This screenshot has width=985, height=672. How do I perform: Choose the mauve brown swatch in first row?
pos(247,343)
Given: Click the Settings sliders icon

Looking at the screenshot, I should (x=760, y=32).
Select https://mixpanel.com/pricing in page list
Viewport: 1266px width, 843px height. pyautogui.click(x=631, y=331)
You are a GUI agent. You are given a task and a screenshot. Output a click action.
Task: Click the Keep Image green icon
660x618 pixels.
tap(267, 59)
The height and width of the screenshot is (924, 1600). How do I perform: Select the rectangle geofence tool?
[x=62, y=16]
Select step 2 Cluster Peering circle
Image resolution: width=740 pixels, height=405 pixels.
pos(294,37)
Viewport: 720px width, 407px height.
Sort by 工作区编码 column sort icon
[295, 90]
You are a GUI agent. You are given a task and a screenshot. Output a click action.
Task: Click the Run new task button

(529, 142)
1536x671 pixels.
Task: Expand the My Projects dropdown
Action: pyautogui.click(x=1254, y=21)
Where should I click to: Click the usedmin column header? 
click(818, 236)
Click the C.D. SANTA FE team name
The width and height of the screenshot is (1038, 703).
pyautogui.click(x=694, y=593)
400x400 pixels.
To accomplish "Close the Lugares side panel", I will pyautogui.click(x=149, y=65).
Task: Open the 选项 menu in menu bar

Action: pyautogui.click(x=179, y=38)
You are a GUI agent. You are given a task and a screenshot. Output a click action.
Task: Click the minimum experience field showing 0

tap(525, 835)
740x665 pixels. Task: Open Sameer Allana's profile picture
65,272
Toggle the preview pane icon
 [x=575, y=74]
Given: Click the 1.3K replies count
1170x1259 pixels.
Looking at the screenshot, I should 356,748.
####################
__What you have to do__:
Reply with exactly the lines from the one containing "400x400 pixels." to the last line of the material, inclusive, and with nothing more.

__Your solution__:
400x400 pixels.
To accomplish "Close the Lugares side panel", I will pyautogui.click(x=149, y=65).
Task: Open the 选项 menu in menu bar

Action: pyautogui.click(x=179, y=38)
You are a GUI agent. You are given a task and a screenshot. Output a click action.
Task: Click the minimum experience field showing 0

tap(525, 835)
740x665 pixels. Task: Open Sameer Allana's profile picture
65,272
Toggle the preview pane icon
 [x=575, y=74]
Given: Click the 1.3K replies count
1170x1259 pixels.
Looking at the screenshot, I should 356,748.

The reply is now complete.